[Records of locating words and elements]
- - -

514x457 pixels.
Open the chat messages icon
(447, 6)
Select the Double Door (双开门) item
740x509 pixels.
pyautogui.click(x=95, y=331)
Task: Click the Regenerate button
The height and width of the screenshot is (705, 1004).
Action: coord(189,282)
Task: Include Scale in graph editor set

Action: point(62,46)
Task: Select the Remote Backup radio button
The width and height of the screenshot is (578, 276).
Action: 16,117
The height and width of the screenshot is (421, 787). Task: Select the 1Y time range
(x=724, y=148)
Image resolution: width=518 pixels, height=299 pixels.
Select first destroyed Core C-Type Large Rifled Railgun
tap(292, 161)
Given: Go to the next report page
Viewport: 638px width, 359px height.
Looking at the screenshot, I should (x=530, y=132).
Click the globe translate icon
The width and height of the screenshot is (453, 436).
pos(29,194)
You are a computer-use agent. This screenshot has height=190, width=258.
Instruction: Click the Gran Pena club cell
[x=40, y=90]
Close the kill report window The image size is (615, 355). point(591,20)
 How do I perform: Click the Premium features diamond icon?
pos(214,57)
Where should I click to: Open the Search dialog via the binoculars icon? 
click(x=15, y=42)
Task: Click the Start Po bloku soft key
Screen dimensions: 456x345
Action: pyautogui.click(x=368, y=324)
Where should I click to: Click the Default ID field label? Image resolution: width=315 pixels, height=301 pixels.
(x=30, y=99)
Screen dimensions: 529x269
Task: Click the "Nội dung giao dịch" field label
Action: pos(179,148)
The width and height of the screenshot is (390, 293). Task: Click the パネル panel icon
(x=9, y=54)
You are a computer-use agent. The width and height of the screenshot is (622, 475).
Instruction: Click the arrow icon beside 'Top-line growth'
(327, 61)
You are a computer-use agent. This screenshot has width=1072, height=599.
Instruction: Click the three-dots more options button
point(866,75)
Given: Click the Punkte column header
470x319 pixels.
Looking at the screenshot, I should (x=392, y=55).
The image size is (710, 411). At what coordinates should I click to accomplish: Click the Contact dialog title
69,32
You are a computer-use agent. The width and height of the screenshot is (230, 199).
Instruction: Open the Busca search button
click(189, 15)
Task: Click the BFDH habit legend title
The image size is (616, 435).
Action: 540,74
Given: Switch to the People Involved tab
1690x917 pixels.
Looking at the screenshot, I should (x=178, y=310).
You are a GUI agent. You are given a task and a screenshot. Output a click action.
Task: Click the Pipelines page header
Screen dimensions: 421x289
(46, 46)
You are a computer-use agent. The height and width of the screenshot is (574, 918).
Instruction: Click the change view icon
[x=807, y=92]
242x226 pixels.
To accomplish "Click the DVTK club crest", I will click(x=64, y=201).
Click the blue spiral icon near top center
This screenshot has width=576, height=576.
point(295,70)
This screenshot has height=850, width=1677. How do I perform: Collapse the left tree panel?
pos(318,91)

- - -

What is required –
Rewrite the listing, replacing "computer-use agent" with "screen navigation agent" wherever it occurs and leaving everything else the same.

Result of the exercise –
514x457 pixels.
Open the chat messages icon
(447, 6)
Select the Double Door (双开门) item
740x509 pixels.
pyautogui.click(x=95, y=331)
Task: Click the Regenerate button
The height and width of the screenshot is (705, 1004).
Action: coord(189,282)
Task: Include Scale in graph editor set

Action: point(62,46)
Task: Select the Remote Backup radio button
The width and height of the screenshot is (578, 276).
Action: 16,117
The height and width of the screenshot is (421, 787). Task: Select the 1Y time range
(x=724, y=148)
Image resolution: width=518 pixels, height=299 pixels.
Select first destroyed Core C-Type Large Rifled Railgun
tap(292, 161)
Given: Go to the next report page
Viewport: 638px width, 359px height.
Looking at the screenshot, I should (x=530, y=132).
Click the globe translate icon
The width and height of the screenshot is (453, 436).
pos(29,194)
You are a screen navigation agent. This screenshot has height=190, width=258.
Instruction: Click the Gran Pena club cell
[x=40, y=90]
Close the kill report window The image size is (615, 355). point(591,20)
 How do I perform: Click the Premium features diamond icon?
pos(214,57)
Where should I click to: Open the Search dialog via the binoculars icon? 
click(x=15, y=42)
Task: Click the Start Po bloku soft key
Screen dimensions: 456x345
Action: pyautogui.click(x=368, y=324)
Where should I click to: Click the Default ID field label? Image resolution: width=315 pixels, height=301 pixels.
(x=30, y=99)
Screen dimensions: 529x269
Task: Click the "Nội dung giao dịch" field label
Action: pos(179,148)
The width and height of the screenshot is (390, 293). Task: Click the パネル panel icon
(x=9, y=54)
You are a screen navigation agent. The width and height of the screenshot is (622, 475).
Instruction: Click the arrow icon beside 'Top-line growth'
(327, 61)
You are a screen navigation agent. This screenshot has width=1072, height=599.
Instruction: Click the three-dots more options button
point(866,75)
Given: Click the Punkte column header
470x319 pixels.
Looking at the screenshot, I should (x=392, y=55).
The image size is (710, 411). At what coordinates should I click to accomplish: Click the Contact dialog title
69,32
You are a screen navigation agent. The width and height of the screenshot is (230, 199).
Instruction: Open the Busca search button
click(189, 15)
Task: Click the BFDH habit legend title
The image size is (616, 435).
Action: 540,74
Given: Switch to the People Involved tab
1690x917 pixels.
Looking at the screenshot, I should (x=178, y=310).
You are a GUI agent. You are given a task and a screenshot. Output a click action.
Task: Click the Pipelines page header
Screen dimensions: 421x289
(46, 46)
You are a screen navigation agent. The height and width of the screenshot is (574, 918).
Instruction: Click the change view icon
[x=807, y=92]
242x226 pixels.
To accomplish "Click the DVTK club crest", I will click(x=64, y=201).
Click the blue spiral icon near top center
This screenshot has width=576, height=576.
point(295,70)
This screenshot has height=850, width=1677. How do I perform: Collapse the left tree panel?
pos(318,91)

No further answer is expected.